[Fragmento del texto]

***

Después de desayunar me pongo de acuerdo con Giorgos y Elia Rouvalis para visitar la Acrópolis y el museo que alberga los descubrimientos hechos durante las sucesivas restauraciones que han sido llevadas a cabo en los Propileos, el Erekhteion y, en primerísimo lugar, el Partenón. Recorremos en un taxi la Atenas moderna, nos acercamos a la Plaka, el barrio antiguo, y llegamos por el lado de la Puerta de Adriano, un más bien modesto pero elegante monumento que durante el reinado del famoso emperador romano fue construido, junto con otros, en su admirada ciudad. La Plaka está llena de jóvenes, vendedores, meseros y turistas que, como yo, acuden a este lugar soleado y cargado de belleza e historia.
Caminamos sobre el empedrado de mármol y a los pocos minutos aparece la Acrópolis, engarzada por sus enormes muros y rodeada por un pequeño bosque de olivares y laureles entre los que sobreviven las ruinas de otros edificios importantes. La Acrópolis, la «ciudad elevada». Esencial. Poderosa. Como una fortaleza o un templo naturales.
No se «va» al Partenón. Como en el caso del Muro de las Lamentaciones en Jerusalem, o la Kaaba en la Meca, se «sube» hacia él. El transcurso, a pesar de las veredas contemporáneas, los señalamientos y las hordas de turistas, tiene algo de ritual. El calor, la intensa luz del mediodía, reflejada en los mármoles, hacen que la sombra de los olivares y las ráfagas de brisa que van llegando del Ática, o desde el mar, se sientan como verdaderas caricias. Uno se va abstrayendo y deja de poner atención a las conversaciones o a los personajes de todo tipo que aparecen entre las filas de los visitantes. Al pasar los majestuosos pórticos de los Propileos, y caminando sobre el gastado, pulido piso de piedra del techo de la Acrópolis, comienza a perfilarse la verdadera meta de esta peregrinación: el virginario, el Templo de Atenea, diosa de la sabiduría; Hekatómpodos: el de las Cien Columnas.

***

[Material proporcionado]
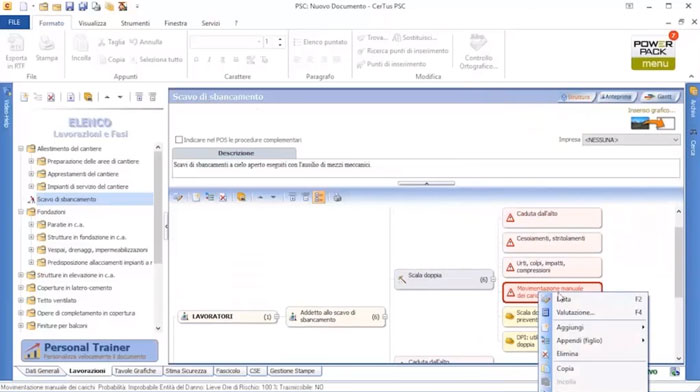
Task: Click the Inserisci grafico image icon
Action: [653, 123]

***

[Tareas]
1 - Reproduce el fragmento sobre la Acrópolis comenzando por "Después de desayunar" y siguiendo hasta "belleza e historia.", pero cambia "taxi" por "autobús".
2 - Según el fragmento, ¿por qué la sombra de los olivares y las ráfagas de brisa se sienten como verdaderas caricias? Explícalo en una a tres oraciones.

[Ejercicio resuelto]
1 -
Después de desayunar me pongo de acuerdo con Giorgos y Elia Rouvalis para visitar la Acrópolis y el museo que alberga los descubrimientos hechos durante las sucesivas restauraciones que han sido llevadas a cabo en los Propileos, el Erekhteion y, en primerísimo lugar, el Partenón. Recorremos en un autobús la Atenas moderna, nos acercamos a la Plaka, el barrio antiguo, y llegamos por el lado de la Puerta de Adriano, un más bien modesto pero elegante monumento que durante el reinado del famoso emperador romano fue construido, junto con otros, en su admirada ciudad. La Plaka está llena de jóvenes, vendedores, meseros y turistas que, como yo, acuden a este lugar soleado y cargado de belleza e historia.

2 - Se sienten así por el calor y la intensa luz del mediodía, que se refleja en los mármoles. Por contraste, la sombra de los olivares y la brisa que llega del Ática o desde el mar resultan un alivio.